** START Task material **
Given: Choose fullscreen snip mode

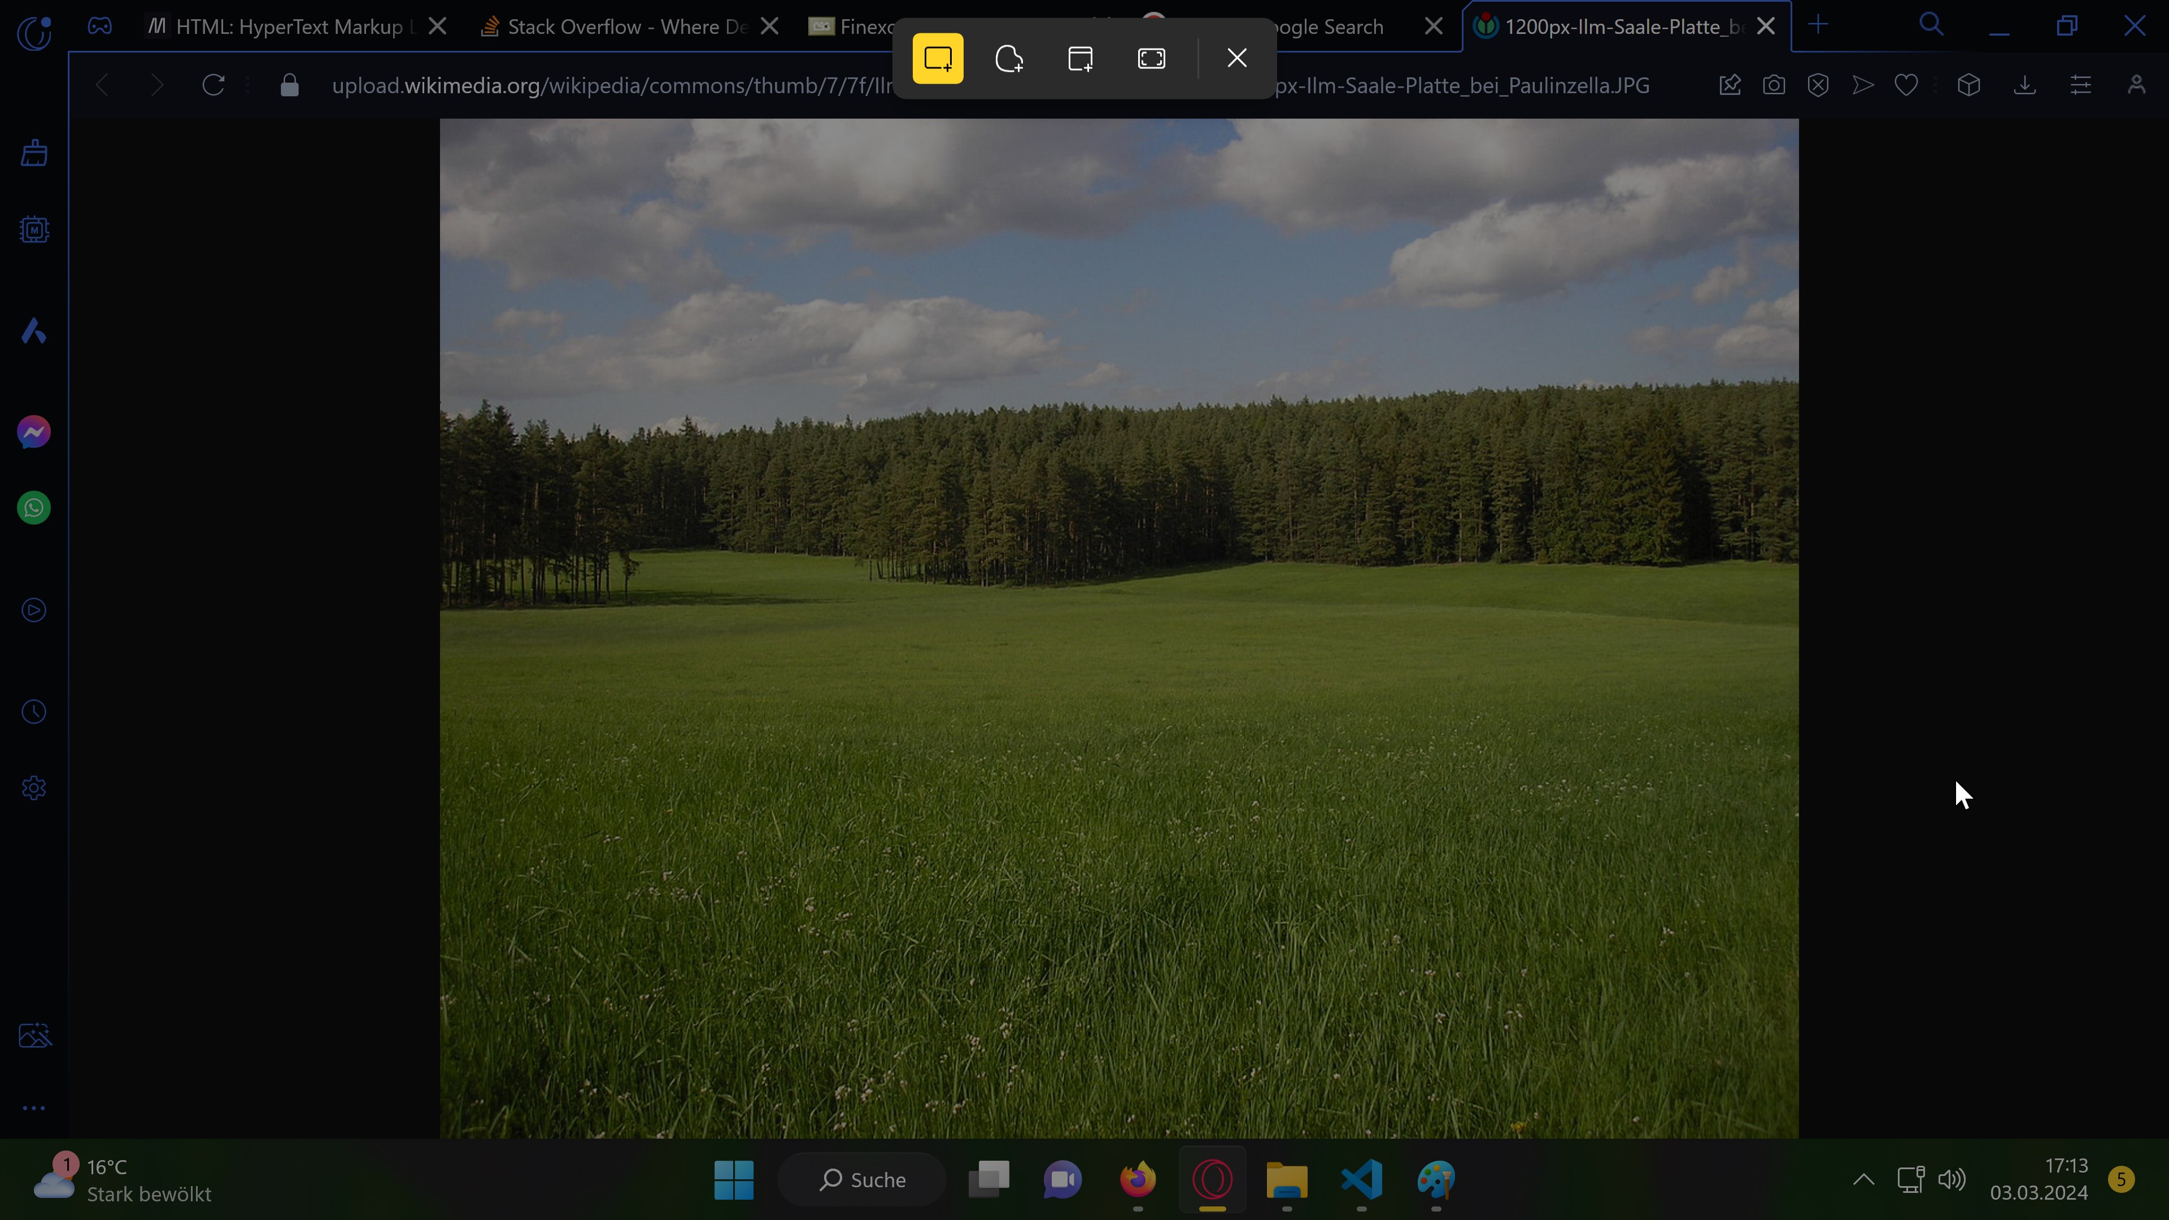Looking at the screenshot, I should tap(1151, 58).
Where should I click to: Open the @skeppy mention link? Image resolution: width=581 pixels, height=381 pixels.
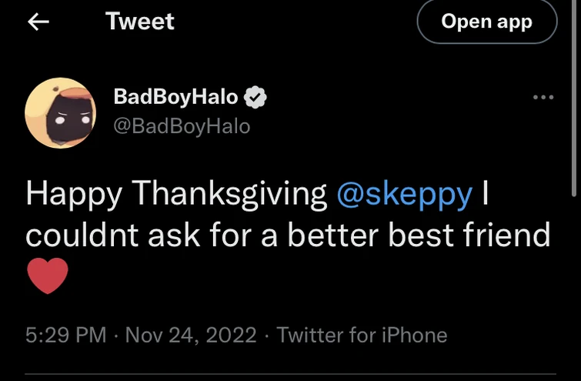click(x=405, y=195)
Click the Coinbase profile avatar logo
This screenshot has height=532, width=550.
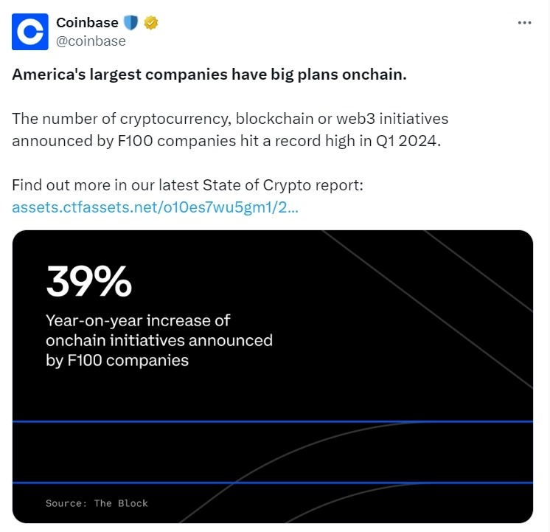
** END Task material **
Goal: Copy every line of the material above word for word, leaving out the pictures.

Output for this exercise:
Given: Choose fullscreen snip mode

Looking at the screenshot, I should tap(1151, 58).
Where should I click to: Open the @skeppy mention link? Image resolution: width=581 pixels, height=381 pixels.
click(x=405, y=195)
Click the Coinbase profile avatar logo
This screenshot has height=532, width=550.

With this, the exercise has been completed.